== Segment start ==
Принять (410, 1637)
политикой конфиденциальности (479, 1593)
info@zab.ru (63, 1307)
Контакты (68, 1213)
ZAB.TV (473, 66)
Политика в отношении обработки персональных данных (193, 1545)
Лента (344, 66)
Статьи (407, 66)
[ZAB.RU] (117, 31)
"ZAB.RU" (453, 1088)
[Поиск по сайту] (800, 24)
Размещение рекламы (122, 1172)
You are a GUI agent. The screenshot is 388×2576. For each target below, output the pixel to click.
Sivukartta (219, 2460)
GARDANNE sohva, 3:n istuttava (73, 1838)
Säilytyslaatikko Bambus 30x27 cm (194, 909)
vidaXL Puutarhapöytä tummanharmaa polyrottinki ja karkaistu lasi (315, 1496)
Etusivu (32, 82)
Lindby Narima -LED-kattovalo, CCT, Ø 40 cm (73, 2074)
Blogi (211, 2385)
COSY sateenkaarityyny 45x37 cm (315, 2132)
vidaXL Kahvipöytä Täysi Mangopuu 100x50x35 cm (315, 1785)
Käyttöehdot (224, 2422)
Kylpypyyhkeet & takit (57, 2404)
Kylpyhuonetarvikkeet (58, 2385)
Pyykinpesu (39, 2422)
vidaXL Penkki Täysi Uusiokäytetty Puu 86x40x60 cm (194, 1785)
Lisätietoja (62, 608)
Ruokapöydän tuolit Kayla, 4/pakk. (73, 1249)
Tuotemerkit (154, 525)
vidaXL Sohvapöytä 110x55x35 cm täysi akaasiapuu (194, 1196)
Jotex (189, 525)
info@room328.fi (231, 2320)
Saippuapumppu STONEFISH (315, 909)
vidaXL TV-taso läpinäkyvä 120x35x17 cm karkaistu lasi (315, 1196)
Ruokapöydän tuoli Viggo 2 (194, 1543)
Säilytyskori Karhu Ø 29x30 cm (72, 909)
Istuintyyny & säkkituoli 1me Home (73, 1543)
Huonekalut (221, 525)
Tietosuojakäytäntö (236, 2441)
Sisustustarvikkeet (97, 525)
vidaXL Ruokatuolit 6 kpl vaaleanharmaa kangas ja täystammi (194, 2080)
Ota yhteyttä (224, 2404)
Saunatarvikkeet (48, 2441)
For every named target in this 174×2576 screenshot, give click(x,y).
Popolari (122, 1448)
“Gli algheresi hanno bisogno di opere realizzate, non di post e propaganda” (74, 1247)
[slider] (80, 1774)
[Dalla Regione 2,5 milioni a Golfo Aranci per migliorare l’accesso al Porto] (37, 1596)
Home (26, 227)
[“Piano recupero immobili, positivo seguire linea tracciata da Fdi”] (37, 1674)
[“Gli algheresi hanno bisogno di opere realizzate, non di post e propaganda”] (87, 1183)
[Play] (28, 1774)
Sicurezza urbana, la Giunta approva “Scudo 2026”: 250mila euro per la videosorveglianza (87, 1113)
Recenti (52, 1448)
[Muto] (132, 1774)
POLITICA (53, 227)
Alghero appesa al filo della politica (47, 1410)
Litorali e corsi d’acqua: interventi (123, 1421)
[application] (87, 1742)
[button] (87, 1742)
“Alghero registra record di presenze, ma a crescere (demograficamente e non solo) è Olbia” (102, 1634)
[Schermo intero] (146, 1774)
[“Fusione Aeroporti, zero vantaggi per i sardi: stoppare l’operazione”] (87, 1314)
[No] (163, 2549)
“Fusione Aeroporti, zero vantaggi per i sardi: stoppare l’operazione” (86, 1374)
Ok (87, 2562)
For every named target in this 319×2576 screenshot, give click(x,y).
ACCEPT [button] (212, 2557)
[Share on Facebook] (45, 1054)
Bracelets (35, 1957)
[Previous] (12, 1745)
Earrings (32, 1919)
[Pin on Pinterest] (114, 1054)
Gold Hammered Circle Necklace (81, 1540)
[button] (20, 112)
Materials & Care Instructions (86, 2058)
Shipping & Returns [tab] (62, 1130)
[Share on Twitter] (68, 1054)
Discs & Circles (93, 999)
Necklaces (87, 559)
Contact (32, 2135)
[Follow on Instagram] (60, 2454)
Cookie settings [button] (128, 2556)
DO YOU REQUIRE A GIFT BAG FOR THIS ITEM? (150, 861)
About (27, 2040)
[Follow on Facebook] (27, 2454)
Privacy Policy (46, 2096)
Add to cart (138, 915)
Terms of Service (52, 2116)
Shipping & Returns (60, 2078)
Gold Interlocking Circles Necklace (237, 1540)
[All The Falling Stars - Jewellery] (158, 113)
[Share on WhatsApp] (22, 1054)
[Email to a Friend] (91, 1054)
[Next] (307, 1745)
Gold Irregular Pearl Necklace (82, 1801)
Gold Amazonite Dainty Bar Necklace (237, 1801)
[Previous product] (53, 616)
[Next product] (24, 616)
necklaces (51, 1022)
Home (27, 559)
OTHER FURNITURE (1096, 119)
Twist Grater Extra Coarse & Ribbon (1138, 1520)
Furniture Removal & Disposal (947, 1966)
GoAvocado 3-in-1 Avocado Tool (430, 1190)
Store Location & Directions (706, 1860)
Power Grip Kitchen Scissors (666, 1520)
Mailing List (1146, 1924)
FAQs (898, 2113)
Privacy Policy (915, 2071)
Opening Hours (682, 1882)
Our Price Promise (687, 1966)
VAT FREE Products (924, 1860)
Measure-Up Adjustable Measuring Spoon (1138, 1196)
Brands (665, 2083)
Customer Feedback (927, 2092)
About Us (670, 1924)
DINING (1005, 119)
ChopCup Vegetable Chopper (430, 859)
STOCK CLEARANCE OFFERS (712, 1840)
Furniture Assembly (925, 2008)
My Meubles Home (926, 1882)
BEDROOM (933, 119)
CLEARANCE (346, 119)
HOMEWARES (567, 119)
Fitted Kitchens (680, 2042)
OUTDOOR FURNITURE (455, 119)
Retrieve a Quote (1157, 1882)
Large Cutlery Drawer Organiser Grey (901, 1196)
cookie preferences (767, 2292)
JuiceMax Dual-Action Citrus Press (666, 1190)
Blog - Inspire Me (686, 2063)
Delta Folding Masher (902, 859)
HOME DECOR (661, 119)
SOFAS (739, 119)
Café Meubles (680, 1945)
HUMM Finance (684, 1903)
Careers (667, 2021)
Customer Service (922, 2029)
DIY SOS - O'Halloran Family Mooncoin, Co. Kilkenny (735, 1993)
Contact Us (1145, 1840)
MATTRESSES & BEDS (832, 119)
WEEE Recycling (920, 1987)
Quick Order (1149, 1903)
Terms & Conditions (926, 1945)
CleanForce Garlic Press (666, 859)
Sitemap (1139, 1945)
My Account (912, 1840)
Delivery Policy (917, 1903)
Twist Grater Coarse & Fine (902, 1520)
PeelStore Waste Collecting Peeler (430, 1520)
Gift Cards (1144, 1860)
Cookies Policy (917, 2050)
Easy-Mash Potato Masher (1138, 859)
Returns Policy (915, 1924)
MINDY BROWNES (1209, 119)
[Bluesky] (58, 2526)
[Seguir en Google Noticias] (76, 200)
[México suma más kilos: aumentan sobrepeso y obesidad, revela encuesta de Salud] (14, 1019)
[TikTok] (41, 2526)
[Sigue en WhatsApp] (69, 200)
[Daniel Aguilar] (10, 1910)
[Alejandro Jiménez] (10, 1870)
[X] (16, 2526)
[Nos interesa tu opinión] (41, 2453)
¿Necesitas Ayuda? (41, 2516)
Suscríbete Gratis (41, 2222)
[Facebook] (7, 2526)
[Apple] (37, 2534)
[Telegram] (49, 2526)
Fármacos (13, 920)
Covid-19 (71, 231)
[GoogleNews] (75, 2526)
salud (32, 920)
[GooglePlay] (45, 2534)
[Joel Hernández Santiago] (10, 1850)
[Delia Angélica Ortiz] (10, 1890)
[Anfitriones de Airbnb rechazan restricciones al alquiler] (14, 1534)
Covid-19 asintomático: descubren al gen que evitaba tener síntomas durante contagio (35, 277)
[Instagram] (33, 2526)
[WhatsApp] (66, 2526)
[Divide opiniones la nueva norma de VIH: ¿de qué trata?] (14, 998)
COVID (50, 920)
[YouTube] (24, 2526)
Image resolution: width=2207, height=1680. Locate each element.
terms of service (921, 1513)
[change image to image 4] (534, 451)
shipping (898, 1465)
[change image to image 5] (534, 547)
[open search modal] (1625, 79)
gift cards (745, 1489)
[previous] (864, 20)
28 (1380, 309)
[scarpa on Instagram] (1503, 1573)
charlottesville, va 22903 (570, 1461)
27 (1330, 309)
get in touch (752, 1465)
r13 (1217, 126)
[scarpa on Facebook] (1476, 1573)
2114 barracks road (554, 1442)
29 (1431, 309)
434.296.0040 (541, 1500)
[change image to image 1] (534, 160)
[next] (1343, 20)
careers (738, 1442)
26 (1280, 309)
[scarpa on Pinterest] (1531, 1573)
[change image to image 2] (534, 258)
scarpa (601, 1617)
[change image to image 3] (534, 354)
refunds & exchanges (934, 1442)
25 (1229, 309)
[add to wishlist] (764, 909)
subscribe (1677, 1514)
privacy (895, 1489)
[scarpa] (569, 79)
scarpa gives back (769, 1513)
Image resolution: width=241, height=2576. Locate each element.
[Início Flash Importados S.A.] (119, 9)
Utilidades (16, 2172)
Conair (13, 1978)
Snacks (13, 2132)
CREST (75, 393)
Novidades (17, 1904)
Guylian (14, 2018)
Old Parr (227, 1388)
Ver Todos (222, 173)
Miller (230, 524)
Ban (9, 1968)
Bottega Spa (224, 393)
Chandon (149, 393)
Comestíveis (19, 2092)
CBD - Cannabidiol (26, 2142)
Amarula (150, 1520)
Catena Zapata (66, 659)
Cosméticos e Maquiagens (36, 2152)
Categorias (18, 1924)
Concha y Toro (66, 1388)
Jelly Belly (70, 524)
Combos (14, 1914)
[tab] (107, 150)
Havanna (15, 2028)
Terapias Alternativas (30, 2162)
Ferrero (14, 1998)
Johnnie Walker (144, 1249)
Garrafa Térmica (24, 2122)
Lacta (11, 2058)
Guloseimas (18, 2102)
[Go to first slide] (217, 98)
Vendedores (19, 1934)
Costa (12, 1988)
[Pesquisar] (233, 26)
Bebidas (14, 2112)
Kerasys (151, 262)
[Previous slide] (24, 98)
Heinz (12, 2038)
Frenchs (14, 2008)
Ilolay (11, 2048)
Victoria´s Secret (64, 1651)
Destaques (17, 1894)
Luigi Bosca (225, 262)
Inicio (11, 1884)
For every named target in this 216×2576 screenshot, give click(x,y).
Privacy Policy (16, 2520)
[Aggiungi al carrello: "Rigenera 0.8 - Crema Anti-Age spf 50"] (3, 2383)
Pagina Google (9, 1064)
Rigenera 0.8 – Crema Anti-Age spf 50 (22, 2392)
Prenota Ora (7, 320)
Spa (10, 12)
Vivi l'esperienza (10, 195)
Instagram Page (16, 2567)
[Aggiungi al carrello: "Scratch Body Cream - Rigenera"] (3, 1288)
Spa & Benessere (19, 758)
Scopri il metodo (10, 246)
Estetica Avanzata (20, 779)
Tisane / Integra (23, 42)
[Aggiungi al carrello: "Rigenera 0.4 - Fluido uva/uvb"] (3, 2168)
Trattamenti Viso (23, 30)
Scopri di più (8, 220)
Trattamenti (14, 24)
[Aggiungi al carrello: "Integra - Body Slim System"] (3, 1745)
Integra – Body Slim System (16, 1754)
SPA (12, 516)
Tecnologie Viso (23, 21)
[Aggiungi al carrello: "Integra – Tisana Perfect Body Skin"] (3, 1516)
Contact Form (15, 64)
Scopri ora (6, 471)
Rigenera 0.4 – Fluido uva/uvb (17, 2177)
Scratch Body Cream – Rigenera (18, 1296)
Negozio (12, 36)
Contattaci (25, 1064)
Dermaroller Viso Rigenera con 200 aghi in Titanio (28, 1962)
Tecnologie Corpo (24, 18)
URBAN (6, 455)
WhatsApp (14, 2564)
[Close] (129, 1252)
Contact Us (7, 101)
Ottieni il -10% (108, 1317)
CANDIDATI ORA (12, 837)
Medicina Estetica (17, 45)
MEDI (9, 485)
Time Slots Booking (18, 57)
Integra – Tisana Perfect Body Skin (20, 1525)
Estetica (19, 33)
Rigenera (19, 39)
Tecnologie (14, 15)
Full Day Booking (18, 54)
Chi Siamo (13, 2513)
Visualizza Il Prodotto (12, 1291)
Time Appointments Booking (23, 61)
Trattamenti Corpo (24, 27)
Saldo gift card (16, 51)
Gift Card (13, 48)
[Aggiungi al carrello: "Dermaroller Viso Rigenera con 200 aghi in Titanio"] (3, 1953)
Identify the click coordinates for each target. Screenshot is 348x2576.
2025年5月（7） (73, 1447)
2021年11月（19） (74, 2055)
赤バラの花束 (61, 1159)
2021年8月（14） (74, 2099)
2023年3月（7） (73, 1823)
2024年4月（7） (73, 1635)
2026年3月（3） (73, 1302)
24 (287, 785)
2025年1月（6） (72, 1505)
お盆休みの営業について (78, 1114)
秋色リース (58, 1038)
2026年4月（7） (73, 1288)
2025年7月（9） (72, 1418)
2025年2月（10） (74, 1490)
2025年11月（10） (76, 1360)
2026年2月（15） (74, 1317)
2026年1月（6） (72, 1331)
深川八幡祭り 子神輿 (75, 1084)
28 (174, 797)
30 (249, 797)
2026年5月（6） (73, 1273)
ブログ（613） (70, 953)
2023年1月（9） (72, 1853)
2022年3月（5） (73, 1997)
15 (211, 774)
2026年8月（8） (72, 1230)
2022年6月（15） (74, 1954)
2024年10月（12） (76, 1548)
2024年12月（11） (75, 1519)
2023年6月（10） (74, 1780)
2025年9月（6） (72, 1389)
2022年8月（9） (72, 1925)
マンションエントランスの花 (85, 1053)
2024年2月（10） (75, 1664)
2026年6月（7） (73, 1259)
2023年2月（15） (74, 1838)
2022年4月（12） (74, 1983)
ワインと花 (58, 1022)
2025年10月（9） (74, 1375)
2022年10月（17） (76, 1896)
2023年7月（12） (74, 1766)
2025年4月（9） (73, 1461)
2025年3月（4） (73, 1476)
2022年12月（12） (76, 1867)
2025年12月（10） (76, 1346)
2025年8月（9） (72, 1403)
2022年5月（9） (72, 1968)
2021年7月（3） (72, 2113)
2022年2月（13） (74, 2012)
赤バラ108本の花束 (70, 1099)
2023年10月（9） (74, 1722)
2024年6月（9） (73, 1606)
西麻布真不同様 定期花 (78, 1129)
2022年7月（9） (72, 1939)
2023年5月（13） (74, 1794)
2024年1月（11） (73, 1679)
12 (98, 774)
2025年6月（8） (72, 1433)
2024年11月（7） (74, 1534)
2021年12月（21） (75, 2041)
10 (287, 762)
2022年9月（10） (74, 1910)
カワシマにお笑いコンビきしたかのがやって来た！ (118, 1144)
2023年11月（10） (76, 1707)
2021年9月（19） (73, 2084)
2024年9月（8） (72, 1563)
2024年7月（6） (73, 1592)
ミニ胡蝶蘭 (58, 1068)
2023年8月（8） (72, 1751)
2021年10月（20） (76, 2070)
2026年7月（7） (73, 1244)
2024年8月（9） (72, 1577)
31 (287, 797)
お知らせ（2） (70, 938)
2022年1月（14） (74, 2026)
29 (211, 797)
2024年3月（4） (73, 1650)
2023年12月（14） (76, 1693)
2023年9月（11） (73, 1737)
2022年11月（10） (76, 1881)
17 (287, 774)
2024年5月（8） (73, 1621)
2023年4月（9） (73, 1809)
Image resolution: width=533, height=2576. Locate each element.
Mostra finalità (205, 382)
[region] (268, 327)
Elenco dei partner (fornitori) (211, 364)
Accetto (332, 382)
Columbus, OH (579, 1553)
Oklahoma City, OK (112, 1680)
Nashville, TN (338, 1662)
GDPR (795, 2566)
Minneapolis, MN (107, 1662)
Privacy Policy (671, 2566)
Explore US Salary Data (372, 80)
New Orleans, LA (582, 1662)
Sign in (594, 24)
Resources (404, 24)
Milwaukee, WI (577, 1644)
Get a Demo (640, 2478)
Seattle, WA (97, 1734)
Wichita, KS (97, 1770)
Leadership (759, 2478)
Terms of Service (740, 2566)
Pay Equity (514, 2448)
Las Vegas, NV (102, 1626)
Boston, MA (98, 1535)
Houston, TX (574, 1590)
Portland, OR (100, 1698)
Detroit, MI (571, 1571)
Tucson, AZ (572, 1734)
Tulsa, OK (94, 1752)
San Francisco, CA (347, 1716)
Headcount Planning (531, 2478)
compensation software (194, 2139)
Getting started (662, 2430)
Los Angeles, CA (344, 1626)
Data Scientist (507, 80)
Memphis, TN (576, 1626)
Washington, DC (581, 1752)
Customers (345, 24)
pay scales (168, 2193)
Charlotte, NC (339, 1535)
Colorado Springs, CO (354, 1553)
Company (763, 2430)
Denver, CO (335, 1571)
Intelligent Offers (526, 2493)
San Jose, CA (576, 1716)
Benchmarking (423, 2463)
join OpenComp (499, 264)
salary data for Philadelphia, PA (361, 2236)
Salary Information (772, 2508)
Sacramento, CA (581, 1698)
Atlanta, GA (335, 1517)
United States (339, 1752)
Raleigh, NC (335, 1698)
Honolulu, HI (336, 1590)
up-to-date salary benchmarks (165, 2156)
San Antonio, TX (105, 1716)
== Segment end ==
● **Directions for this task**
Search the data above for lines holding "Crema" and copy each of them.

● **Result below**
[Aggiungi al carrello: "Rigenera 0.8 - Crema Anti-Age spf 50"] (3, 2383)
Rigenera 0.8 – Crema Anti-Age spf 50 (22, 2392)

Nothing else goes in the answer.